I automated the update process using Rake and the whole thing ran pretty smoothly, in a “set and forget” kind of way for four years or so. However, the first era of PMRetract is over. Heroku have shut down git pushes to their “Bamboo Stack” – which runs applications using Ruby version 1.8.7 – and will shut down the stack on June 16 2015. Currently, I don’t have the time either to update my code for a newer Ruby version or to figure out the (frankly, near-unintelligible) instructions for migration to the newer Cedar stack.
So I figured now was a good time to learn some new skills, deal with a few issues and relaunch PMRetract as something easier to maintain and more portable. Here it is. As all the code is “out there” for viewing, I’ll just add few notes here regarding this latest incarnation.
- Writing in RMarkdown has several advantages:
- There are the usual advantages of literate documents – seeing the code together with the results, reproducibility.
- Parsing PubMed XML files directly using R is an easier, more “lightweight” process than storage, retrieval and visualisation via a dedicated database.
- The output is a single HTML file which is easy to distribute or host: for example here at Github and here, published to Rpubs using RStudio. Grab it yourself, use it however you like.
- There are a couple of slow procedures (several minutes) that are better run from separate R scripts than from the RMarkdown document, for debugging purposes. These are (a) downloading PubMed XML and (b) retrieving total articles per year across five decades. Those scripts are here at Github. The RMarkdown document then reads their output.
- Highcharts is still my library of choice. I know the cool kids use D3 but (a) I know Highcharts better and (b) I find the transformation between data and its graphical representation most intuitive in Highcharts. That’s just how my brain works, not a reflection of the other libraries.

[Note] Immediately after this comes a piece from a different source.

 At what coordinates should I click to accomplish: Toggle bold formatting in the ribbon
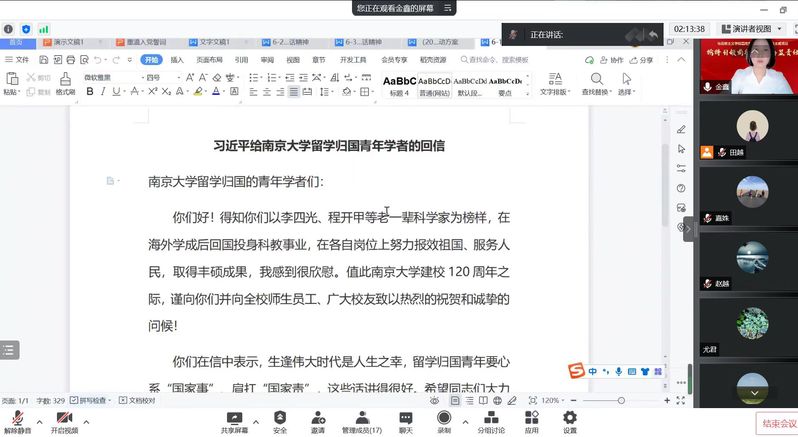(x=89, y=92)
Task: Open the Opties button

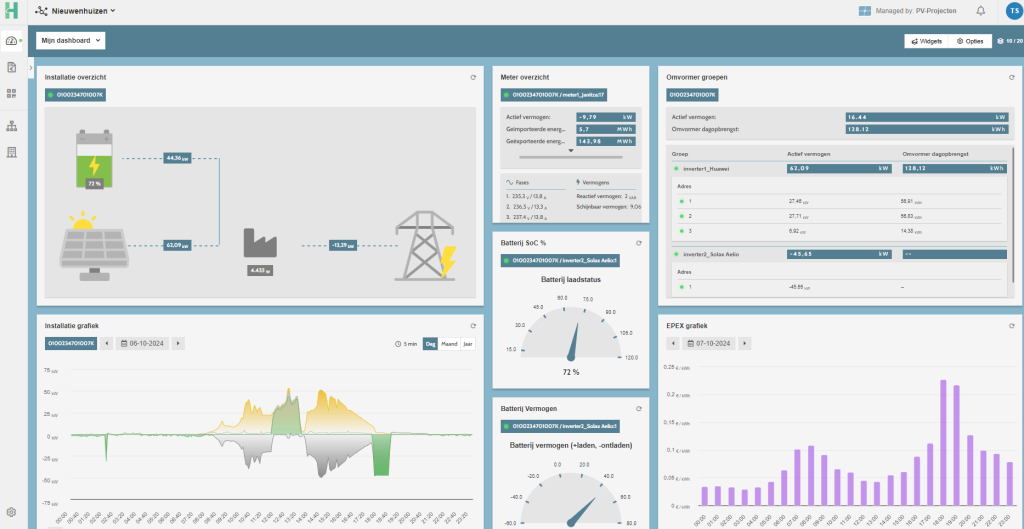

- The publishing procedure is not quite so fully-automated as it was using Rake; this shell script is my best attempt so far. However, it’s easy enough to compile and publish the document using RStudio whenever the notification feed updates.
- A couple of enhancements:
- The clunky, confusing zoomable timeline showing retractions on specific dates has been replaced by a non-zoomable version showing retraction counts per year.
- There’s always been some confusion as to whether we’re looking at data for retracted articles or their associated retraction notices – so now both types of data are shown, in separate clearly-labelled and coloured plots.
That’s it, more or less. Enjoy and let me know what you think.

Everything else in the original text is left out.